Myths vs. facts on light-duty options

Do you offer light duty? Some employers gladly embrace this concept and willingly allow employees to return to work after a disabling illness or injury even if they aren’t back to feeling “100 percent.” Other employers regulate that no one can return to the job unless they are fully capable of performing every single task. Employers in the second camp may not realize it doesn’t have to be black or white. Keep reading to help demystify some solutions that every employer can consider.

MYTH: Light duty is not an option.

FACT: Most employers have some tasks that need to be done, but no one has time for them. Filing, making phone calls, doing parts runs and organizing materials are just some ideas. If you give supervisors free reign, I’ll bet they can come up with others.

MYTH: Light duty places an undue burden on supervisors. They don’t have the time needed for this arrangement.

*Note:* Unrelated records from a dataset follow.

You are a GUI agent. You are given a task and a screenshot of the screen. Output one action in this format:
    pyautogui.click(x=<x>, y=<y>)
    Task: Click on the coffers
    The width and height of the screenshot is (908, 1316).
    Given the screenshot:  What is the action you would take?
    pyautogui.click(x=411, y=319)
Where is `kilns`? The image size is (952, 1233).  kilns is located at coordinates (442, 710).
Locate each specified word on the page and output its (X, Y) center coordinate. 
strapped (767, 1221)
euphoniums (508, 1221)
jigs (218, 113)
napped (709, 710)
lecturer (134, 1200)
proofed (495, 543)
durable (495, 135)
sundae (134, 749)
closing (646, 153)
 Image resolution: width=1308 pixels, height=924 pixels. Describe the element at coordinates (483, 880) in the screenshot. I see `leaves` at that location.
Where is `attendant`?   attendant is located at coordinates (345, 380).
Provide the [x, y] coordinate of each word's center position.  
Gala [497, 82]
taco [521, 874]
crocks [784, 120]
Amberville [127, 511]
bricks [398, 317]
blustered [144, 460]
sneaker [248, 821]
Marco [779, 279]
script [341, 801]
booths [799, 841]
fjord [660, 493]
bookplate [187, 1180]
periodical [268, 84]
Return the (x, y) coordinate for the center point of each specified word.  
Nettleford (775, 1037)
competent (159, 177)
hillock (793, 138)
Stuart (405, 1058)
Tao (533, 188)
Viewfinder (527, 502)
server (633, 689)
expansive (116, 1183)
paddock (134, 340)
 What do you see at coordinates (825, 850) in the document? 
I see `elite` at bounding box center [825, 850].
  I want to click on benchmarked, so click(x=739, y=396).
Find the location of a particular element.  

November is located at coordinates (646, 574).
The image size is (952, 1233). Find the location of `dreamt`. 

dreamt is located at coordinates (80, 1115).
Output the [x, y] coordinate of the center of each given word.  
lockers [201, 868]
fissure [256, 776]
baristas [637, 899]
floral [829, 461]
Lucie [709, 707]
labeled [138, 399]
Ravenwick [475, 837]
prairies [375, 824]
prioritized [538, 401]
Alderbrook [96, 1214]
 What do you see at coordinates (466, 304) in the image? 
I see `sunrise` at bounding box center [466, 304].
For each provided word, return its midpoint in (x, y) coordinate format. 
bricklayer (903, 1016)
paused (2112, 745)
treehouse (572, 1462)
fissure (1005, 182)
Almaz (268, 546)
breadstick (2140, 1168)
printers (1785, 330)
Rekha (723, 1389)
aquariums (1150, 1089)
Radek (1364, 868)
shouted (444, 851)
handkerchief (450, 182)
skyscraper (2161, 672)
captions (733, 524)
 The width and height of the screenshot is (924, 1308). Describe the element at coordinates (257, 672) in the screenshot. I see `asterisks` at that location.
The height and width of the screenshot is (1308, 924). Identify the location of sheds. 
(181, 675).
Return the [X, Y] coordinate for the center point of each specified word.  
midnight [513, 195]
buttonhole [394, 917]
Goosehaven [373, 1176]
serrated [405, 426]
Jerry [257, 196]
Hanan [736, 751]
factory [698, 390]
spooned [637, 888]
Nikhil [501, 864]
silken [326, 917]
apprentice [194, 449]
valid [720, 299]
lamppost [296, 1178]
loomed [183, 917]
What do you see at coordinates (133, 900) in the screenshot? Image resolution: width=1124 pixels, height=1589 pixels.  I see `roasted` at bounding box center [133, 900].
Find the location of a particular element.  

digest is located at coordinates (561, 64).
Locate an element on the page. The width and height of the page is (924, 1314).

FACT: Your disability carrier may provide expert case managers to help oversee a light-duty employee. In this situation, the case manager, employee and supervisor agree on a plan that outlines what tasks the employee will perform and the schedule for eventually resuming full duties. It’s then signed-off by the employee’s medical provider. Once the plan is in place, the case manager works with the employee to make sure he or she:

  • Performs only the agreed-upon tasks
  • Does not exceed his or her capacity, as outlined by the physician
  • Follows medical providers’ recommendations and treatment regimens

MYTH: Back to work at 100 percent or light duty are the only options.

FACT: Even if you are not able to create a list of light-duty tasks, consider a part-time schedule as an option. In many cases, doctors won’t allow the employee to return to full duty but are open to this alternative. This enables the employee to recover on the job, rather than stay completely off work. It also keeps the employee engaged, productive and working toward returning to a normal role.

The case manager should create a plan that outlines a schedule with gradually increasing hours until full-time status is achieved. And with a case manager overseeing the schedule and keeping the physician up to date, the employee can progress at an appropriate pace.

These are just a few examples of how looking beyond the black and white can benefit both the employer and employee. Disability case managers can help identify a myriad of solutions appropriate for the case they’ve been assigned.